Requirements & API: TikTok (For You Feed)

The first move in any interview: define requirements and sketch the API before drawing a single box.

Functional requirements

•Serve a personalized For You feed (not a follower-graph feed) as an infinite scroll.
•Accept video uploads, return fast, and transcode each into ~5 bitrate variants async.
•Capture every view/like/share/watch-time event to feed the ranking model.
•Regenerate each active user's candidate list periodically from recent activity.

Non-functional requirements

•Serving hot path must be sub-100ms. It is a fast list lookup, never online ML inference.
•ML inference is the real cost driver (~580K inferences/sec), so ranking runs offline at a slower cadence.
•Prefetch + adaptive bitrate so scrolling never shows a loading spinner.
•Ingest billions of activity events/day via Kafka without touching the serving path; candidates may lag minutes.

API contract

GET /api/v1/foryou?cursor={cursor}&limit=10 → { videos[], next_cursor }

Reads the precomputed candidate list from Cassandra and hydrates metadata. The hot path.

POST /api/v1/videos { upload_id, caption } → { video_id, status: 'processing' }

Returns immediately; transcode runs async via Kafka, video goes live when done.

POST /api/v1/events { video_id, type, watch_ms } → 202

Firehose of view/like/watch-time signals published to Kafka for the ranking pipeline.

About TikTok (For You Feed)

Open TikTok and the very first video already feels chosen for you, and so does the next one, and the one after that. There is no follow graph deciding what you see. A ranking model picks each clip from the entire catalog based on what you have watched, liked, and skipped. The surprising part is that almost none of that machine learning happens while you scroll. The scroll itself is a fast lookup, and that split is what makes the feed feel instant.

Here is the whole thing in plain steps. When you open the app, the Feed Service grabs a list of video ids that were already picked for you and stored in Cassandra, then fills in the metadata and hands back a batch. Your client immediately starts pulling those video bytes from a CDN, and it prefetches the next two or three clips so the next swipe never shows a spinner. Meanwhile every view, like, and watch-time signal you produce gets fired off to Kafka.

The heavy work runs on its own clock. A Ranking Worker wakes up every few minutes, reads your recent activity off the Kafka stream, runs the ML model, and writes a fresh candidate list back to the store. By the time you scroll again, new picks are waiting. This is the same idea as a kitchen that preps ingredients before the dinner rush instead of starting from raw vegetables when each order arrives, so the line stays fast even when it is busy.
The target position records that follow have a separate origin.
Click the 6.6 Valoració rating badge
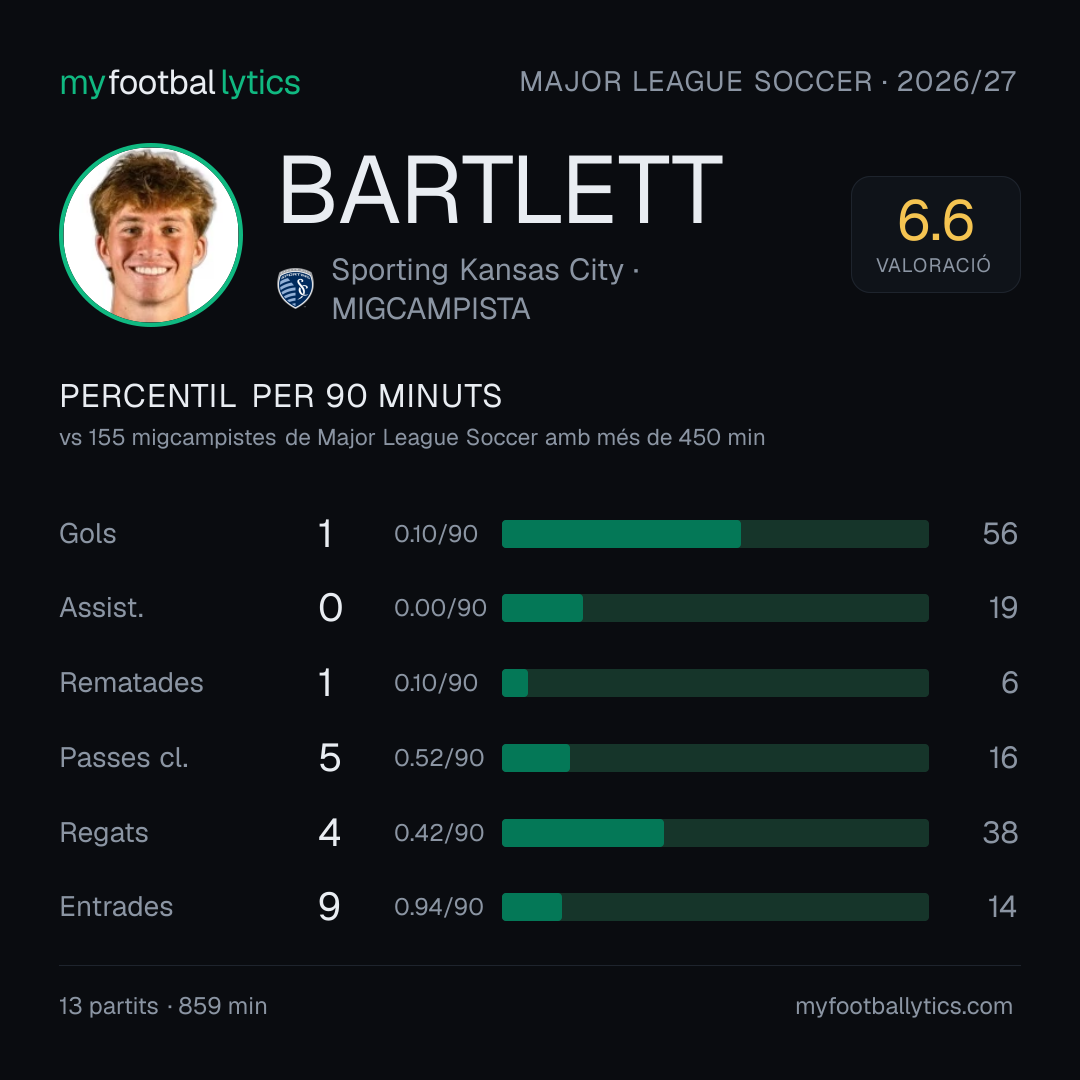 [x=935, y=234]
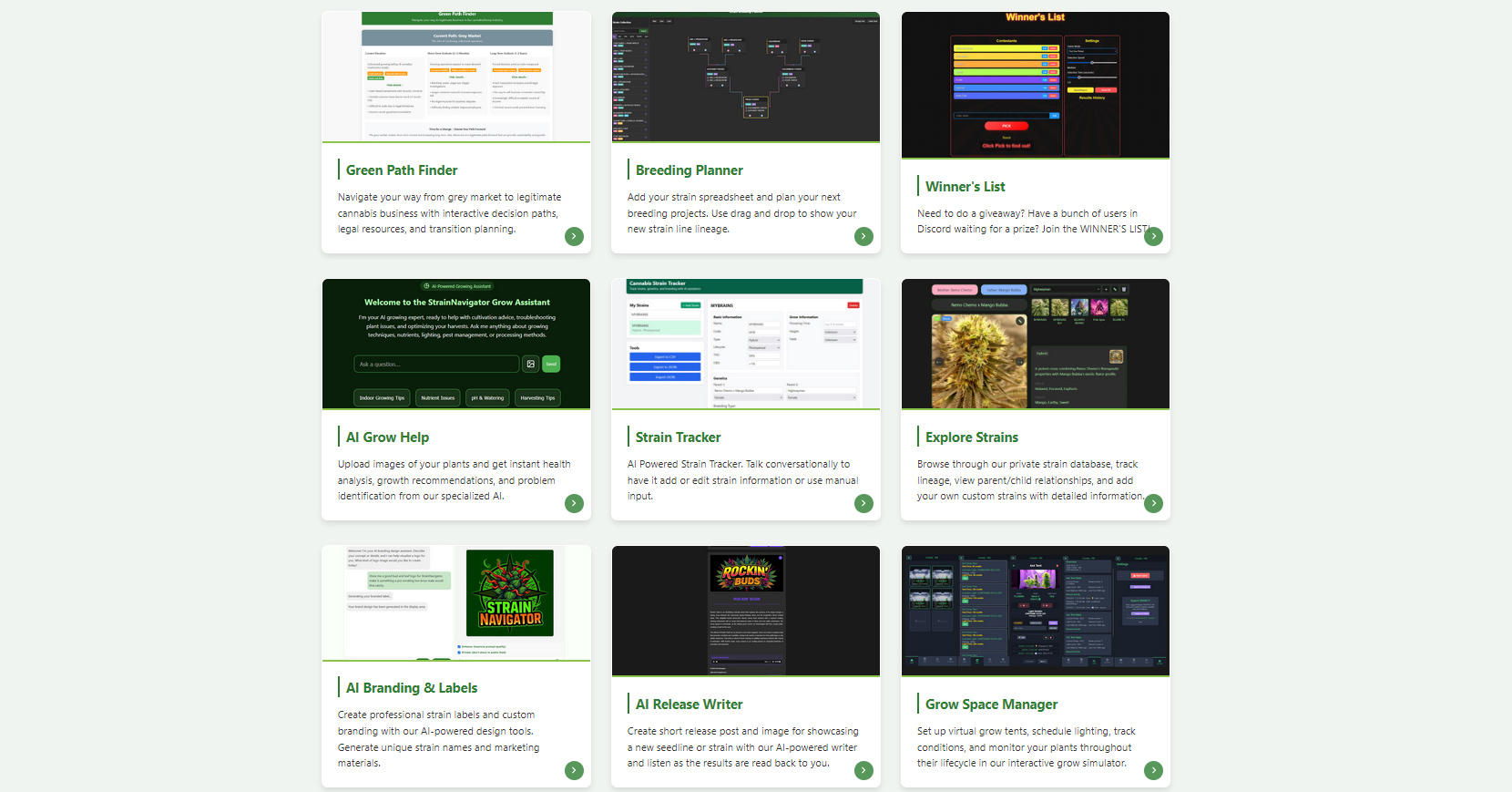Click the Rockin' Buds release writer thumbnail
Image resolution: width=1512 pixels, height=792 pixels.
point(745,611)
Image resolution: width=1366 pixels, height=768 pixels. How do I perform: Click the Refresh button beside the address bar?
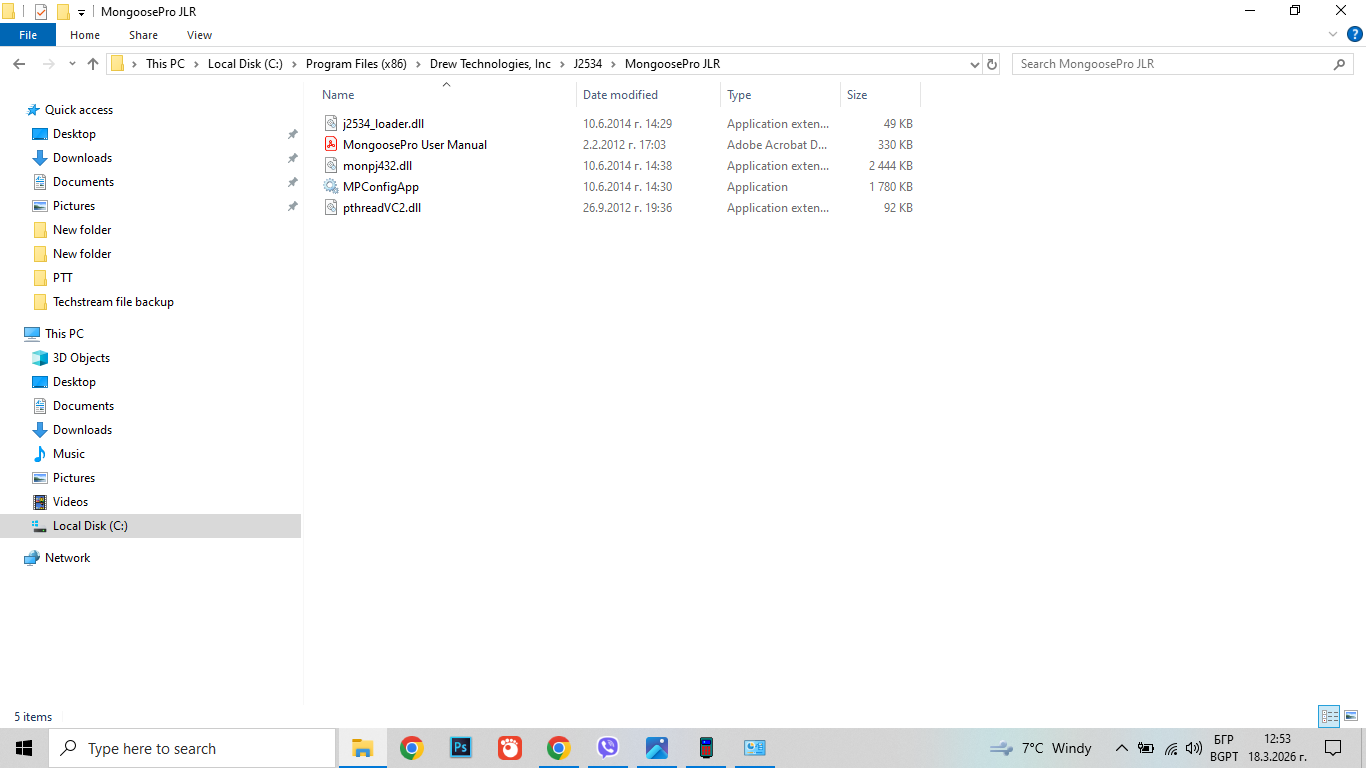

Uploads follow the same decoupling. When a creator posts, the Upload Service stores the raw file, drops a job on Kafka, and returns right away, so the upload feels instant even though a Transcode Worker spends minutes turning the video into about five bitrate variants for adaptive playback. The lesson TikTok teaches is the split between heavy offline ranking and a light online serving path, plus how a single event log can feed both a recommendation pipeline and a transcoding pipeline at billions of events a day.